Task statement
Write out, word for word, every line from the one where "The height and width of the screenshot is (546, 1568)." occurs to the final line of the entries, and nothing beyond them.

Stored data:
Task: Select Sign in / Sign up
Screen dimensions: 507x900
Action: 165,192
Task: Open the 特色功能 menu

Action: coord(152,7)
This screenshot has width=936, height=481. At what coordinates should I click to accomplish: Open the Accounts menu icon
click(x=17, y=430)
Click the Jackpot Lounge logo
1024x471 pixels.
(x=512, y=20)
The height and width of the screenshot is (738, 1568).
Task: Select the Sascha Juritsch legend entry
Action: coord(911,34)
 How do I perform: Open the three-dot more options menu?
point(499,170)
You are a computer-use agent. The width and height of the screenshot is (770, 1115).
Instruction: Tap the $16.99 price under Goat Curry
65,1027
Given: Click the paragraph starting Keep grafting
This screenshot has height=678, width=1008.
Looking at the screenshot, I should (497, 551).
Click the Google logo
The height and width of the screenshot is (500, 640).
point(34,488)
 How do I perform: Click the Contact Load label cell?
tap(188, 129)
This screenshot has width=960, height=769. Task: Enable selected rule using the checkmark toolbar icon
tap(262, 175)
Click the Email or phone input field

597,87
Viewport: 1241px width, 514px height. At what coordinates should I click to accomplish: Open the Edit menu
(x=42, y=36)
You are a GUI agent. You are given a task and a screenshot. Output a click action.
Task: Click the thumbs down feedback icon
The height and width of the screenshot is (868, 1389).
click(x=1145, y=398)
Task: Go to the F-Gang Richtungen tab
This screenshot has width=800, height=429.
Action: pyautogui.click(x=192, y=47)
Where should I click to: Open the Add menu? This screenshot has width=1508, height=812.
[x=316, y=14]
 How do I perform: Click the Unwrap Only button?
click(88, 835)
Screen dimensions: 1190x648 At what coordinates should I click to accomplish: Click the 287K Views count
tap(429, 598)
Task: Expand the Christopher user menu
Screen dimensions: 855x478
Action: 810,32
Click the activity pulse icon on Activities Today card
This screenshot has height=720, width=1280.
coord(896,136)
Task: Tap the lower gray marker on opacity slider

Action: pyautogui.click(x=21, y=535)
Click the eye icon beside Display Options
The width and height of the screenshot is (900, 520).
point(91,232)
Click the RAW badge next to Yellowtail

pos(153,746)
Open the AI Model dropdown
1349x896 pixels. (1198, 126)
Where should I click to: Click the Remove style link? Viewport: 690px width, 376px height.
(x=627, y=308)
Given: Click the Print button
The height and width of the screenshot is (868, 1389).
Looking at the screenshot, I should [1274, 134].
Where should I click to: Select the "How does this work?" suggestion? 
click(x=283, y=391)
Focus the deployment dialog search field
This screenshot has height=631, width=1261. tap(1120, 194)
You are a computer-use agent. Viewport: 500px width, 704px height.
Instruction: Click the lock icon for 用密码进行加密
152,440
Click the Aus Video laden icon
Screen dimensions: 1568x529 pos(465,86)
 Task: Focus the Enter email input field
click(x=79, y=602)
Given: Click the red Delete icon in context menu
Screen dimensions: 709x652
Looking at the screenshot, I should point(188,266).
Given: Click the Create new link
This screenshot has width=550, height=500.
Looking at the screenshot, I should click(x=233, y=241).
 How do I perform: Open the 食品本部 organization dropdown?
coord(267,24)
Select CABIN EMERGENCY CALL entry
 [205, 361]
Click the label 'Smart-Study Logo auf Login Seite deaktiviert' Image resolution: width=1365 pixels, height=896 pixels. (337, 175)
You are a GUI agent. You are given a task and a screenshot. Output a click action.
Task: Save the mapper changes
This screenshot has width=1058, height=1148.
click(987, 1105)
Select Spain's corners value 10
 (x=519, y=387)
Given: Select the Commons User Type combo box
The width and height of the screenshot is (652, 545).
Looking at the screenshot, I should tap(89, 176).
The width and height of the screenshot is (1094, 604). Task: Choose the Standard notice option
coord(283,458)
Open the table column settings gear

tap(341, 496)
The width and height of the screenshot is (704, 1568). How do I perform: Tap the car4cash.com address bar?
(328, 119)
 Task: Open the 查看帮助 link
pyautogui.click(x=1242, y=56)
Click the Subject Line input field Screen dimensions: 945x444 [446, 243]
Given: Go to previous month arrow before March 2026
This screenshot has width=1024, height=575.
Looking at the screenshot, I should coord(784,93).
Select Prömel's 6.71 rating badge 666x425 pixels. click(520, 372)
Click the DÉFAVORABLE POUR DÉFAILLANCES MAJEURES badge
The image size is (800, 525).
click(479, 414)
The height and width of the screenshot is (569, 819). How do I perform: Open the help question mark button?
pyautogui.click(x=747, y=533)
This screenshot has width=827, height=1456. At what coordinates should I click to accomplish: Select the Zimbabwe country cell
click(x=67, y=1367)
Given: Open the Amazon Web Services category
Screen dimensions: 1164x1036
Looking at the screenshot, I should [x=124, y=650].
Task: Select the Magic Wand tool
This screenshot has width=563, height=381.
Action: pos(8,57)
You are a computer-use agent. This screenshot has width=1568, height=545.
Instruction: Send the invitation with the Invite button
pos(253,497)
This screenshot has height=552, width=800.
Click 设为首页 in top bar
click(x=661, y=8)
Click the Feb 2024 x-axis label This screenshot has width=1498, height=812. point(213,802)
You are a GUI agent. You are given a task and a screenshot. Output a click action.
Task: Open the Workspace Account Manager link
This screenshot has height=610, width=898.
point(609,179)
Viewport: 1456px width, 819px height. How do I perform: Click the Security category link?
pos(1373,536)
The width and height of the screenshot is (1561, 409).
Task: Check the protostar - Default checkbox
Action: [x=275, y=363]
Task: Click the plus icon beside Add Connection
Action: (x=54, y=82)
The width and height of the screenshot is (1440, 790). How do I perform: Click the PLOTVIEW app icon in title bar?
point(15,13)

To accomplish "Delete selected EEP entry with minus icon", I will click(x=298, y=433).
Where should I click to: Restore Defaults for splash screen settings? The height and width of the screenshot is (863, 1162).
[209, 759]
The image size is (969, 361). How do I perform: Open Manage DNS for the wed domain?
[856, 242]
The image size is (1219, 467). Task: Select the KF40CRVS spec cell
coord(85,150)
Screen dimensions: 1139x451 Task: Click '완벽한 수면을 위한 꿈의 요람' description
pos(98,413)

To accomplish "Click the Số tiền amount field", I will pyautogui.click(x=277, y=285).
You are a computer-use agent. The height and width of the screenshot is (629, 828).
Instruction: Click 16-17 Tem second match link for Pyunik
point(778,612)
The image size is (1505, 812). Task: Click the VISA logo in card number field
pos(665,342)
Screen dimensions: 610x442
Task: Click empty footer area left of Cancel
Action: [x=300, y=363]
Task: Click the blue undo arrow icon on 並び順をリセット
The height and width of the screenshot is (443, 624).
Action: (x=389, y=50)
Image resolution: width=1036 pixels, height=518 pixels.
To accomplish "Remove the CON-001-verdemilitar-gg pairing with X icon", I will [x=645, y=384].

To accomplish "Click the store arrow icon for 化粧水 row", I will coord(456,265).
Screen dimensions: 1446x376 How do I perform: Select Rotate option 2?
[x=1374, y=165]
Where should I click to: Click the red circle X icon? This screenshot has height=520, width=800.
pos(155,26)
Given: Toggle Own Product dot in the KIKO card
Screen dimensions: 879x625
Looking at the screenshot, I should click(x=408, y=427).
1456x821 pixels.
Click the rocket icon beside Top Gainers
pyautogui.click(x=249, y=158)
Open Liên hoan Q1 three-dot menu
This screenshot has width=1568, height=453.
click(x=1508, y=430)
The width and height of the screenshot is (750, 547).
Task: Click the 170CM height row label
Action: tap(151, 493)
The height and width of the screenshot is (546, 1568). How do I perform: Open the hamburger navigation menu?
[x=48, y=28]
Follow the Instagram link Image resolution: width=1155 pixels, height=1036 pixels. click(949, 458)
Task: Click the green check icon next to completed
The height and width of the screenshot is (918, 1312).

Response box
The height and width of the screenshot is (546, 1568). How do I perform: Open the hamburger navigation menu?
[x=48, y=28]
Follow the Instagram link Image resolution: width=1155 pixels, height=1036 pixels. click(949, 458)
Task: Click the green check icon next to completed
The height and width of the screenshot is (918, 1312).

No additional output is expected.